WHAT IS REQUIRED:
Reproduce the records verbatim, starting at the line containing "Find the location" and ending with the line containing "y-tick-label: 7,500 is". Omit the pictures.

INPUT MATERIAL:
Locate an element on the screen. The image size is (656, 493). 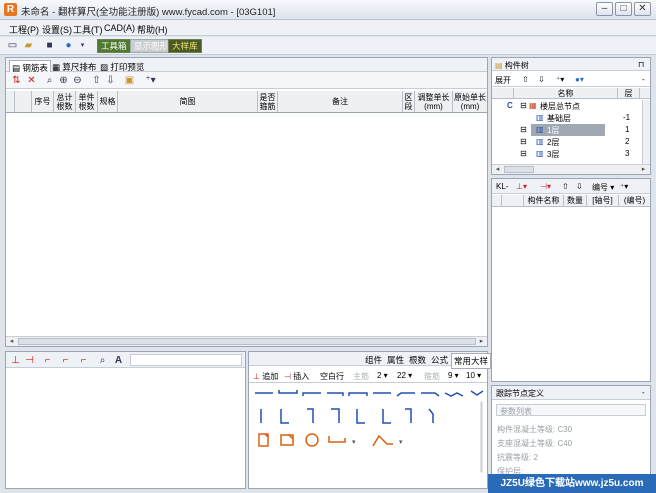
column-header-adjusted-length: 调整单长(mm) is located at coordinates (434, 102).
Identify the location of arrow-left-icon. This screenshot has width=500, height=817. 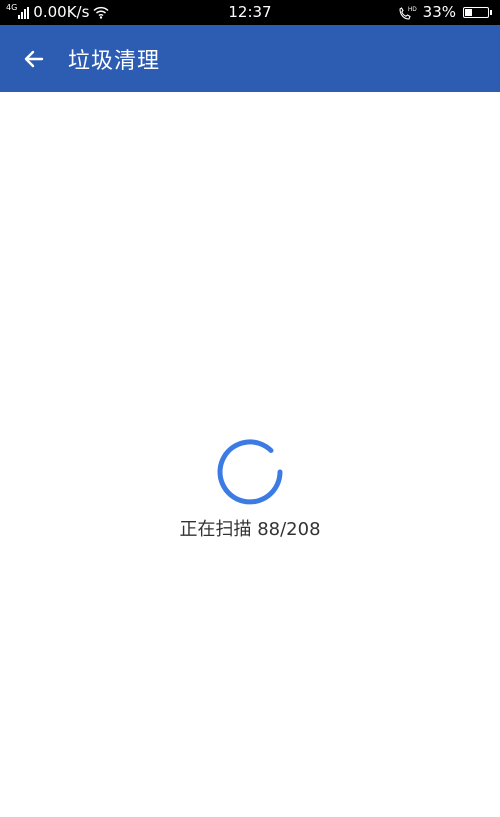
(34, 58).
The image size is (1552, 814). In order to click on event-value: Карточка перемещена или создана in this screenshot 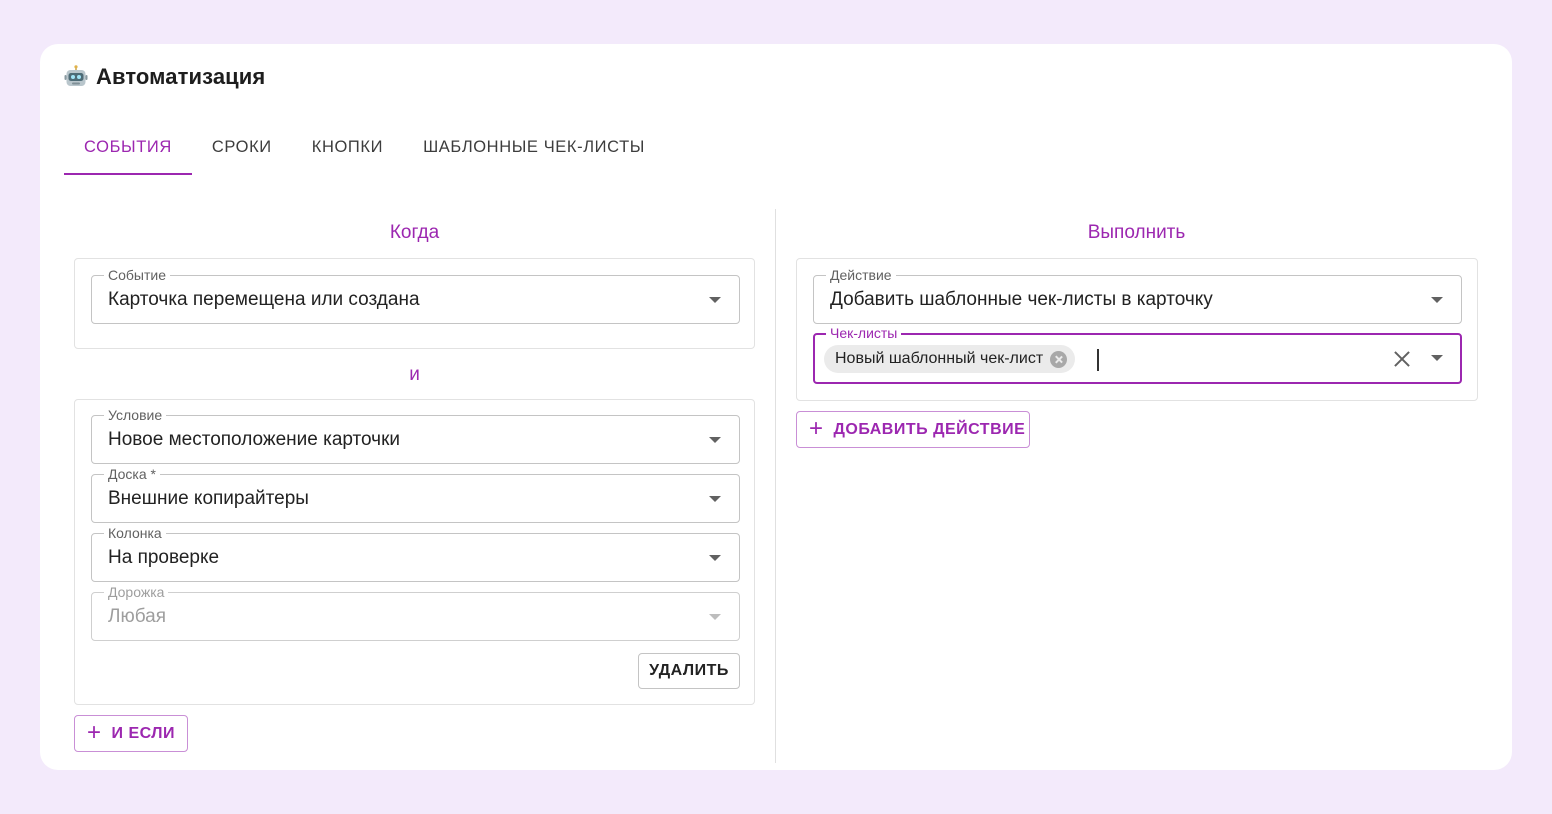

---

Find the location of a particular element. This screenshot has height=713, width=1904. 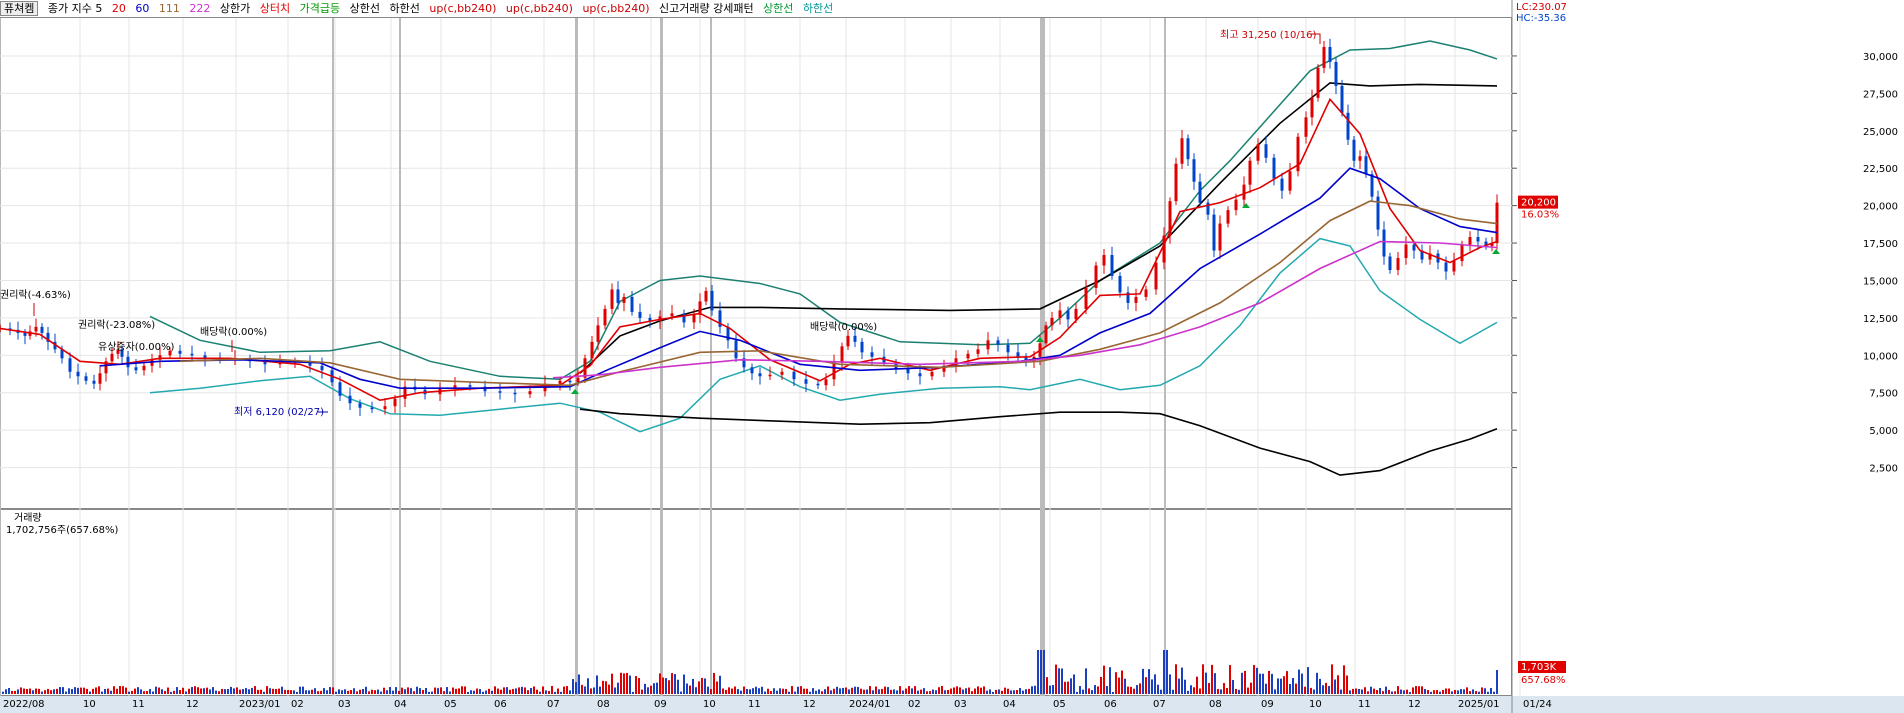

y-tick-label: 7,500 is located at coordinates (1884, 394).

RESPONSE BELOW:
Find the location of a particular element. This screenshot has height=713, width=1904. 

y-tick-label: 7,500 is located at coordinates (1884, 394).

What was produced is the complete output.